◆ PROBLEM: The copy you produce must hold every record exactly, and none of the images.

INFORMATION GIVEN START

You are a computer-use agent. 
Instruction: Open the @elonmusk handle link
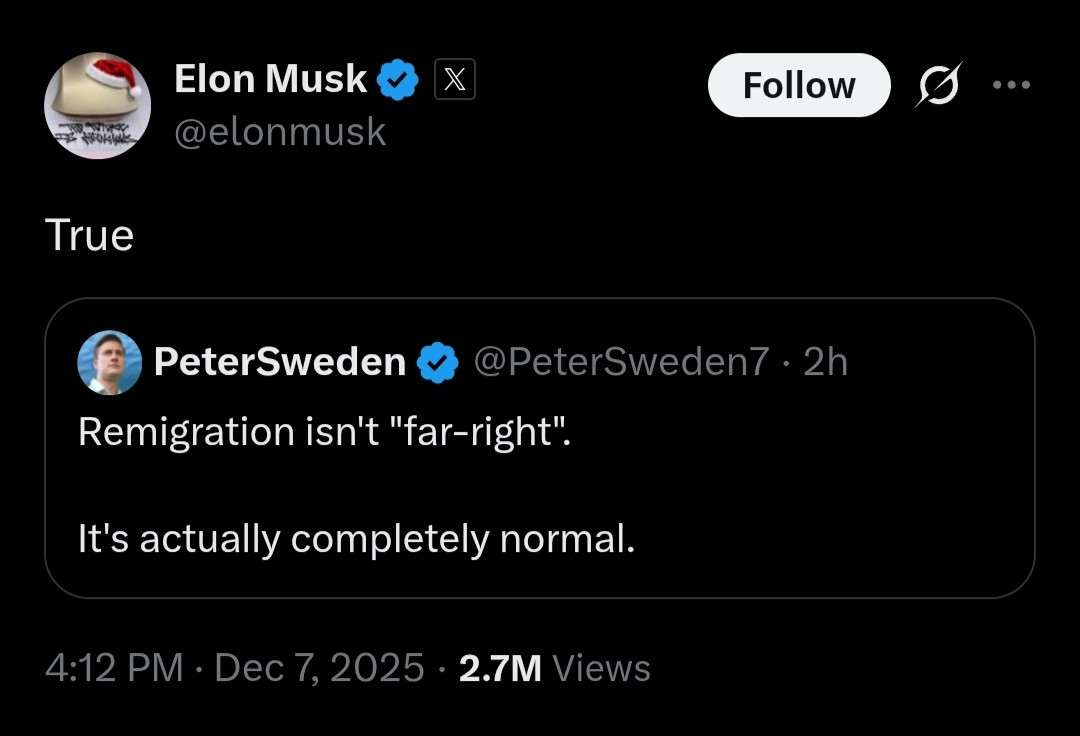coord(280,131)
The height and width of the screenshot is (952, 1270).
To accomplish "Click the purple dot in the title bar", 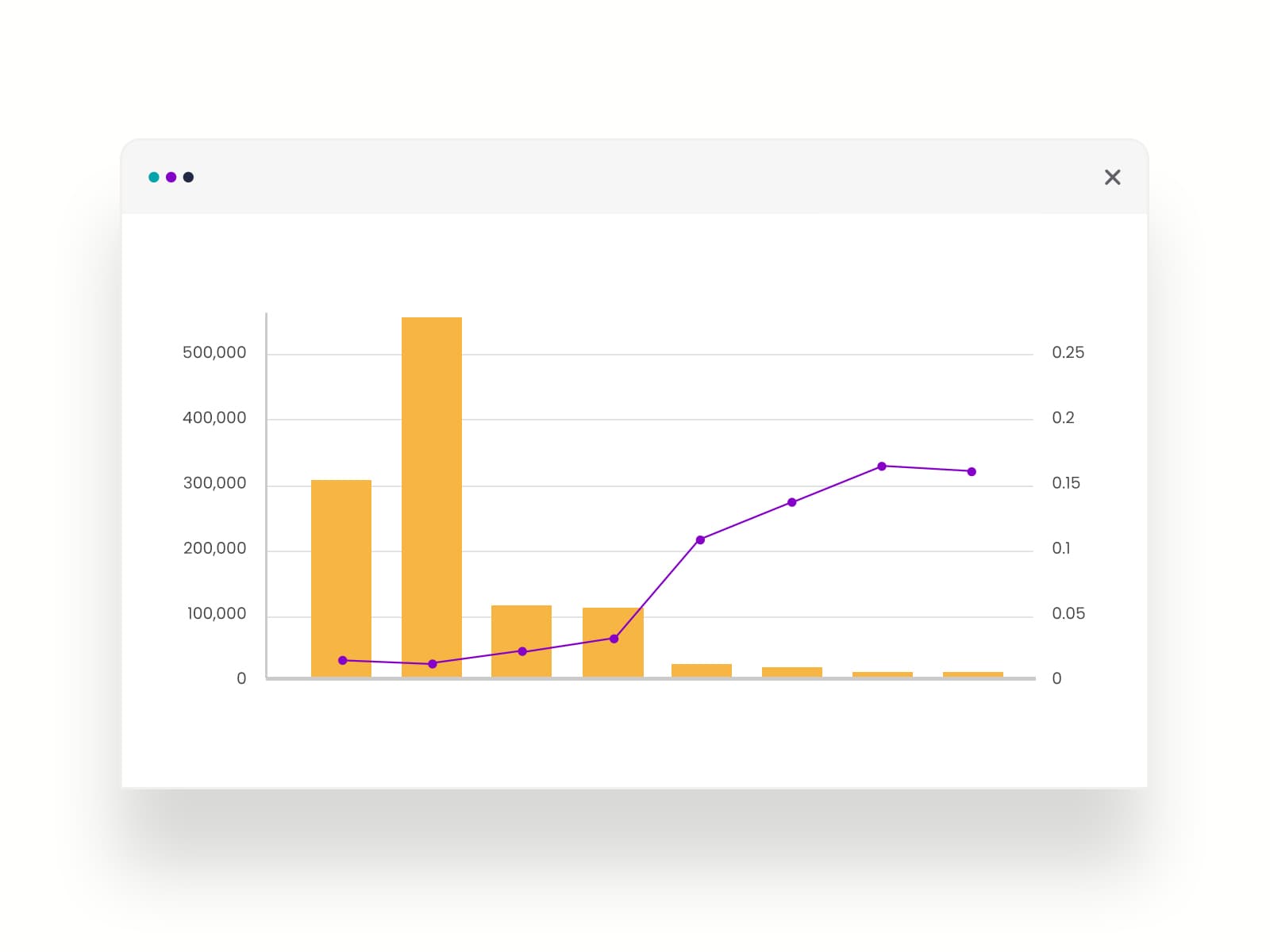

INFORMATION GIVEN END

◆ THE COMPLETED TASK:
You are a computer-use agent. 
Instruction: Open the @elonmusk handle link
coord(280,131)
The height and width of the screenshot is (952, 1270).
To accomplish "Click the purple dot in the title bar", 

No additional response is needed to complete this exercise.